*Exercise goal*. In the material below, the lines from the one containing "Select the girl on sofa anxiety image" through the one containing "Click the 3" are to be given again exactly, ends included, and no others.
[Opening Data extract section]
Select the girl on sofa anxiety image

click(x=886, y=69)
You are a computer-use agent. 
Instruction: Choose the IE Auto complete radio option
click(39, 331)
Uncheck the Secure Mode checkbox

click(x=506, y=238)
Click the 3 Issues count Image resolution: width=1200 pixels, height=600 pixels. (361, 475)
[Closing Data extract section]
[Opening Data extract section]
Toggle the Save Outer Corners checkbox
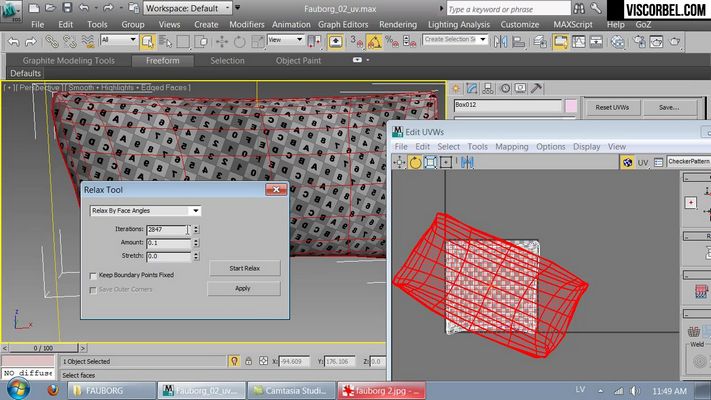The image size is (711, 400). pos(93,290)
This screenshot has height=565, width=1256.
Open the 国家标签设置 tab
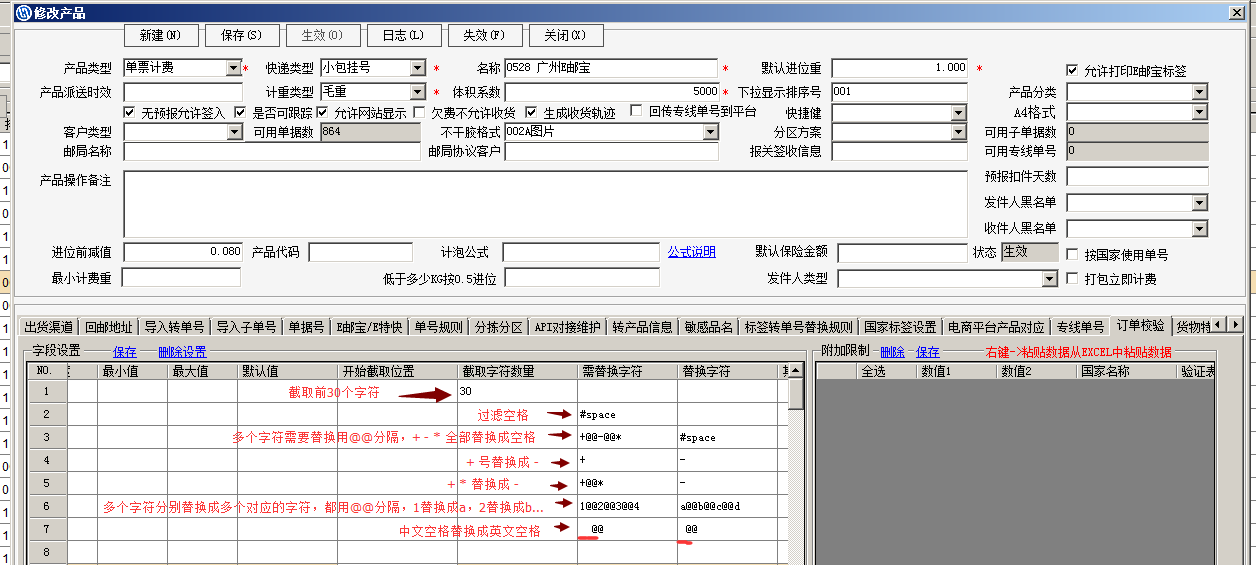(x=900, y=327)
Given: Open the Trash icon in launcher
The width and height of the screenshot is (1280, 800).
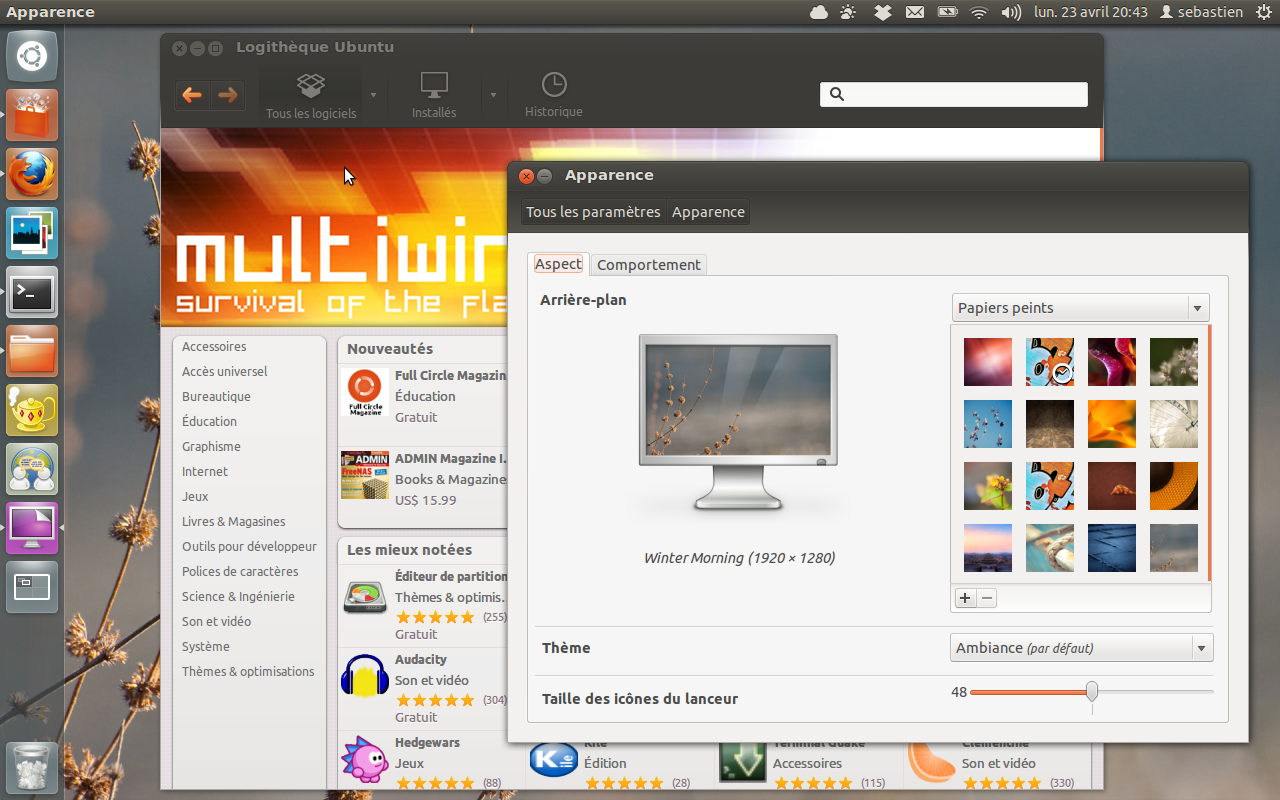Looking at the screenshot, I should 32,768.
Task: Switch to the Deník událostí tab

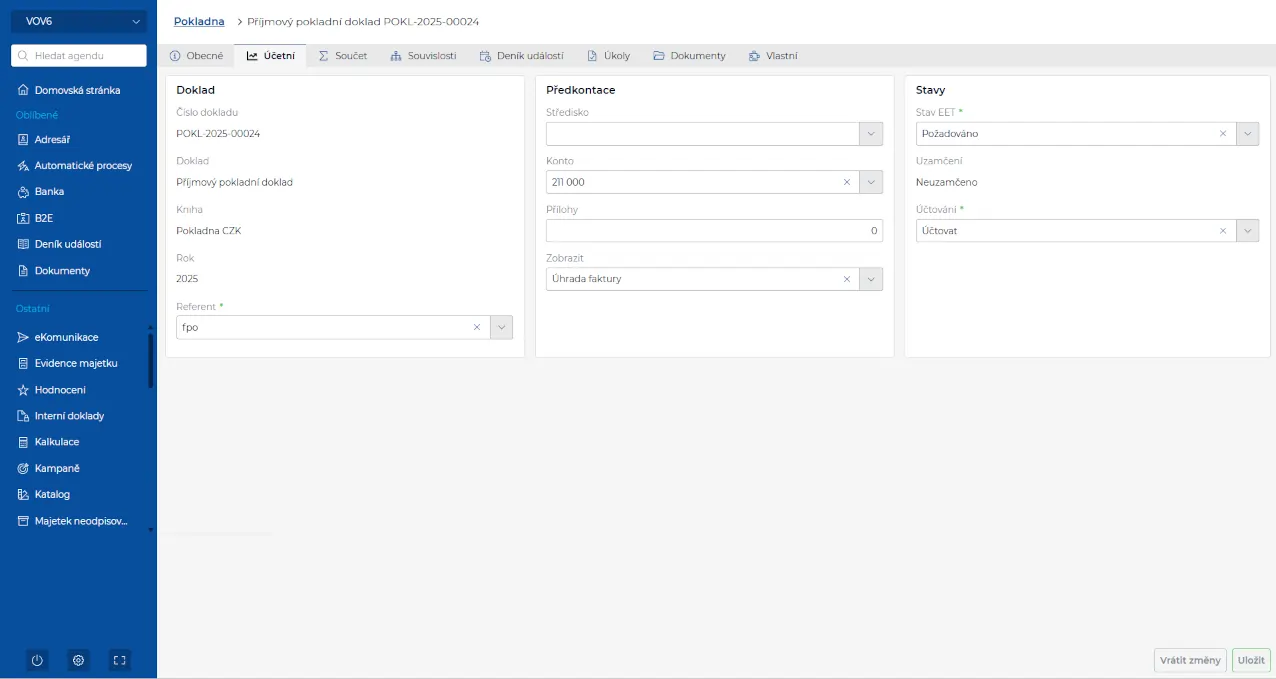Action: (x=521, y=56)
[Closing Data extract section]
*Output below*.
Select the girl on sofa anxiety image

click(x=886, y=69)
You are a computer-use agent. 
Instruction: Choose the IE Auto complete radio option
click(39, 331)
Uncheck the Secure Mode checkbox

click(x=506, y=238)
Click the 3 Issues count Image resolution: width=1200 pixels, height=600 pixels. (361, 475)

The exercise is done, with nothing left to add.